> [Records provided]:

[Start of Attachment]

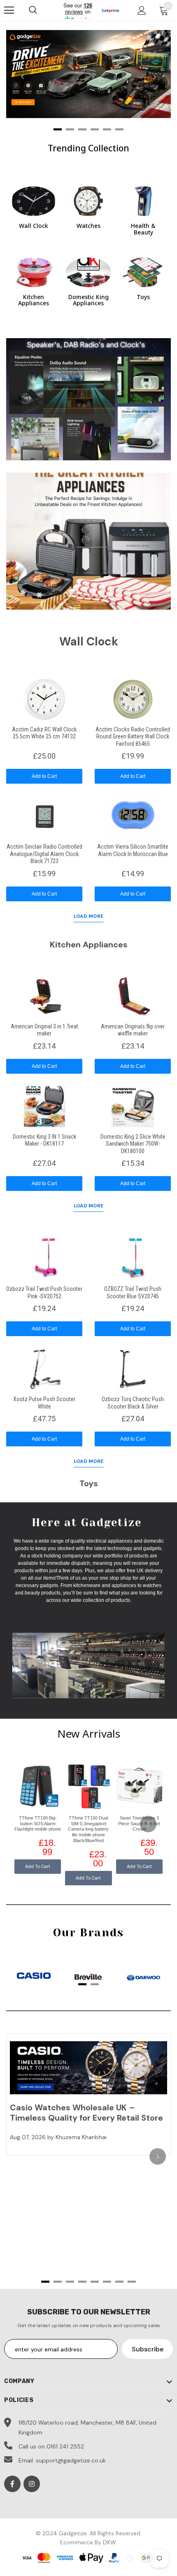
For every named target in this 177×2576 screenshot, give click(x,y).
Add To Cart (37, 1866)
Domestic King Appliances (88, 300)
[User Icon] (141, 10)
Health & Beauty (143, 229)
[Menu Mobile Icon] (9, 10)
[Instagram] (31, 2484)
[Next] (154, 77)
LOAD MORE (88, 916)
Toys (143, 297)
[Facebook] (12, 2484)
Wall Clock (33, 226)
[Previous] (22, 77)
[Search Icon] (33, 10)
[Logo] (110, 9)
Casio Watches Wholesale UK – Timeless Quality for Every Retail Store (86, 2112)
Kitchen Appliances (33, 300)
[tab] (82, 1984)
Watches (88, 226)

[End of Attachment]

> [Problem details]: Nothing but the lines from the one with "[Facebook] (12, 2484)" through the end of the data above should be reproduced, each exactly, both ends included.

> [Output for this exercise]:
[Facebook] (12, 2484)
Wall Clock (33, 226)
[Previous] (22, 77)
[Search Icon] (33, 10)
[Logo] (110, 9)
Casio Watches Wholesale UK – Timeless Quality for Every Retail Store (86, 2112)
Kitchen Appliances (33, 300)
[tab] (82, 1984)
Watches (88, 226)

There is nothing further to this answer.